What is being asked ▸
Pick out the lines in the listing below that contain the word "agent" and copy them.

Input material ▸
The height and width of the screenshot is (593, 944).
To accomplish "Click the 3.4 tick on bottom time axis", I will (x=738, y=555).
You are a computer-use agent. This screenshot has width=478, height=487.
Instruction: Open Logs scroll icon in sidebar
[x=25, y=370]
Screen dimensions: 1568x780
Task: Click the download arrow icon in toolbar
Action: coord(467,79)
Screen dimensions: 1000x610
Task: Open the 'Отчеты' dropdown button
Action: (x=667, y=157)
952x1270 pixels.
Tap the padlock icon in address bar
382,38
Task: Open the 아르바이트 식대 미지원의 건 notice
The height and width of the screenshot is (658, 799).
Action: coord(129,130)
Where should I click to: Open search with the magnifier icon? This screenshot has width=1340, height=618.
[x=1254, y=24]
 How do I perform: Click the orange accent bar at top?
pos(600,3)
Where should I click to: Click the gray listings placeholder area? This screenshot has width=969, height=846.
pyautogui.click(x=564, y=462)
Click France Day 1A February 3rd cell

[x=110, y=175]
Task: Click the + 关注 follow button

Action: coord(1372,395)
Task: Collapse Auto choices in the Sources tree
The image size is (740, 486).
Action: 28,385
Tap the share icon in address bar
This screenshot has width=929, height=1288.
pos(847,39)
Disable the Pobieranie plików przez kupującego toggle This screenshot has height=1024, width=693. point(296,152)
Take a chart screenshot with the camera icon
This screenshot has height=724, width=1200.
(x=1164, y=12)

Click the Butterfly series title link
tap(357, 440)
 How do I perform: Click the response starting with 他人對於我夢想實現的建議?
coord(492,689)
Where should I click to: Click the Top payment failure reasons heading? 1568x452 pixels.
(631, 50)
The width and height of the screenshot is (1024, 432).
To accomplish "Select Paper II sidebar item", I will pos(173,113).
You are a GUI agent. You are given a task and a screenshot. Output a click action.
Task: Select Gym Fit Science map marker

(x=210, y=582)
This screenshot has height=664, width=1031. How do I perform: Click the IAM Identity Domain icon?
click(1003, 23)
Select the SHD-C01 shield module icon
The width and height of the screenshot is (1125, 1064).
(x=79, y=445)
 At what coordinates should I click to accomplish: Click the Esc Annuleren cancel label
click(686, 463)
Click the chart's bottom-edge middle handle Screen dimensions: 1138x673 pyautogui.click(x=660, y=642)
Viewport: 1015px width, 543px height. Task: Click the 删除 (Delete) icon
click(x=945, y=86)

Task result ▸
You are a computer-use agent. This screenshot has width=478, height=487.
You are a GUI agent. You are given a task and a screenshot. Output a click action.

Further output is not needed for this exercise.